In Frobouck, the prosecutor asked a sheriff's deputy and a narcotics agent why they responded to a commercial property that Frobouck had rented. Id. at 266, 281. The deputy testified that he "was dispatched there for a suspected marijuana grow," and the agent testified that he had responded after he was called by the deputy. Id. at 281. On appeal, Frobouck argued that, under Zemo, the trial court should not have permitted the statement because it was prejudicial hearsay, and "the reasons for the police officers' appearance at the . . . property were not 'relevant to a material issue in the case' but conveyed to the jury the message that [a]ppellant's guilt was a foregone conclusion." Id. at 281-82. This Court rejected that argument, stating that Zemo was inapposite, as follows:

[T]he objected-to statements of Deputy Bragunier and Agent Glines were not offered to prove the truth of the matter asserted—that there was a "marijuana grow"—but, rather, to explain briefly what brought the officers to the scene in the first place. This was not a "sustained and deliberate" line of questioning like that in Zemo which we held to have served "no legitimate purpose." . . . Nor, as in Zemo, was it intended to put before the jury the testimony of someone who was not testifying in this case.
Id. at 283.

"'Hearsay' is a statement, other than one made by the declarant while testifying at the trial or hearing, offered in evidence to prove the truth of the matter asserted." Md. Rule 5-801(c). Here, Ms. Smith's statement to 911 dispatch was not offered to prove the truth of the matter asserted, i.e., that a murder actually took place. Rather, it was offered to explain why Ms. Smith repeatedly called 911, why she was so insistent that officers check on Ms. Schinault, and why the police returned to Ms. Schinault's home a second time and used force to enter the house. Under the circumstances of this case, the circuit court properly determined that the evidence was admissible for a relevant nonhearsay purpose.

Appellant's final contention is that any probative value that the statement had "was substantially outweighed by it prejudicial effect." Thus, he asserts, the admission of the statement violated Md. Rule 5-403, which provides: "Although relevant, evidence may be excluded if its probative value is substantially outweighed by the danger of unfair prejudice, confusion of the issues, or misleading the jury, or by considerations of undue delay, waste of time, or needless presentation of cumulative evidence."

The State contends that the court properly exercised its discretion in finding that "the probative value of briefly explaining the return of police to [Ms. Schinault's] house" outweighed the potential for prejudice.
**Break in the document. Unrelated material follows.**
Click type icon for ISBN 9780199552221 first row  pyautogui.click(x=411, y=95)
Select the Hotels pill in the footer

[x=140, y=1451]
We agree. There was no dispute at trial that Ms. Schinault was murdered; the only issue was the identity of the murderer. As the court noted, the statement did not mention appellant's name, much less identify him as a suspect. Under these circumstances, there was no abuse of discretion by the trial court in admitting Ms. Smith's statement.

III.

Character Evidence

Appellant next argues that the circuit court erred by prohibiting him from inquiring about Mr. Bharadwaj's prior history of violence toward women. He asserts that the evidence of Mr. Bharadwaj's "history of physical assaults against his former wife and his former girlfriend" was admissible to help him "directly point towards someone else committing the crime," noting that "the entire defense case rested upon blaming Ms. Schinault's death on Mr. Bharadwaj." He further asserts that the court's restriction on cross-examination restricted his right to demonstrate a "full picture" of Mr. Bharadwaj and improperly impaired his Sixth Amendment right of confrontation because a person with Mr. Bharadwaj's history of violence would have a greater likelihood to be "'biased, prejudiced, interested in the outcome of the proceeding, or [have] a motive to testify falsely' than someone with no such history." (Quoting Peterson v. State, 444 Md. 105, 122 (2015)).
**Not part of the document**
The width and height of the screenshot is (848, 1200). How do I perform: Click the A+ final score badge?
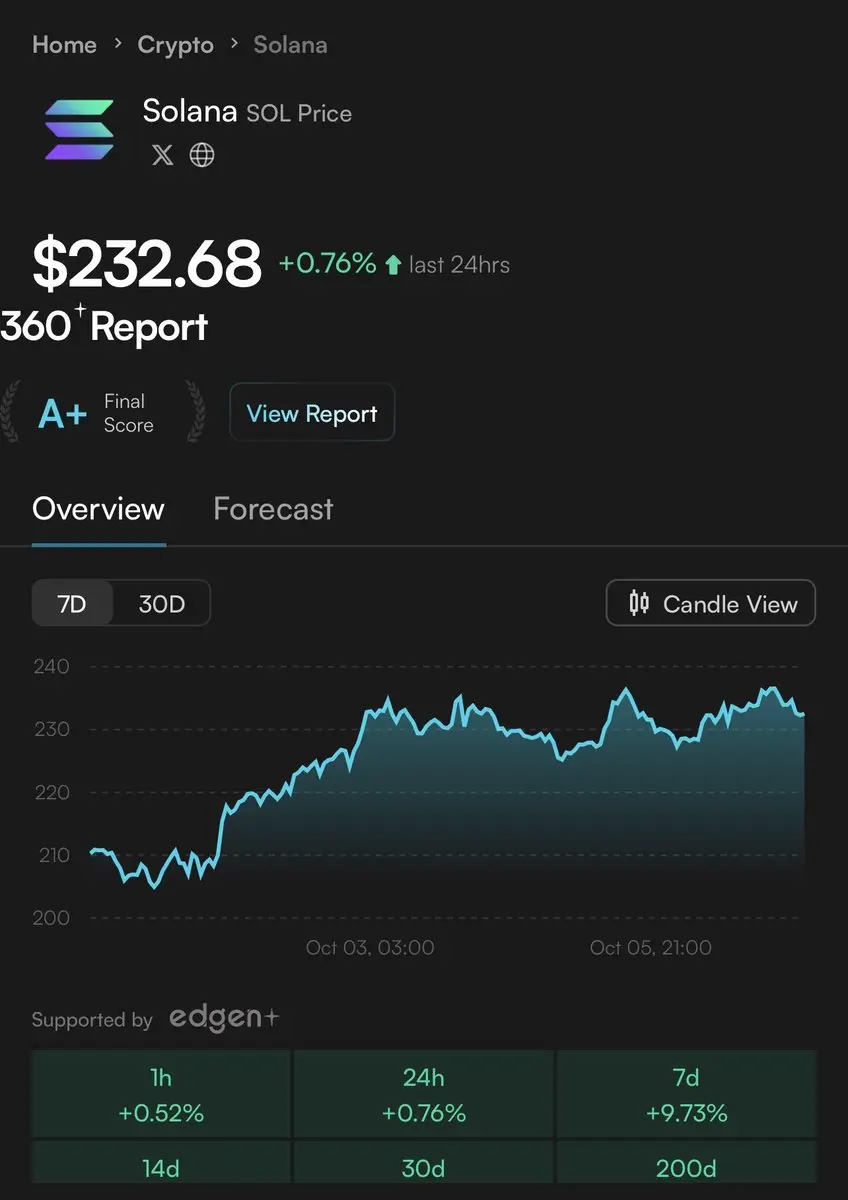[x=63, y=413]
Maryland Rule 5-616 provides: "The credibility of a witness may be attacked through questions asked of the witness, including questions that are directed at . . . . (4) Proving that the witness is biased, prejudiced, interested in the outcome of the proceeding, or has a motive to testify falsely." --------

The State responds in three ways. First, it argues that appellant did not argue below that Mr. Bharadwaj's bad acts were admissible substantively to prove that Mr. Bharadwaj "acted in conformance therewith by murdering [Ms.] Schinault," and therefore, his appellate contention is not preserved for appellate review. Second, it asserts that, even if preserved, the circuit court properly excluded the evidence "because any slight probative value was outweighed by the danger of unfair prejudice." Third, the State argues that, even if the court erred in excluding the evidence, any error was harmless.

A.

Proceedings Below

Prior to trial, appellant moved in limine to cross-examine Mr. Bharadwaj regarding his alleged history of acts of violence toward women. In his motion, he listed multiple incidents that he argued were relevant to his defense, which included the following:

• July 18, 2008, Second Degree Assault, case no. 5E00296567;

• September 22, 2008, Domestic Violence Protective Order, case no. 0501SP032612008;

• December 18, 2010, Second Degree Assault and Malicious Destruction of Property, case no. 4A00228414;

• January 13, 2011, Domestic Violence Protective Order, case no. CADV11-00229;

• April 11, 2011, Violation of Ex Parte Protective Order (0E00460593).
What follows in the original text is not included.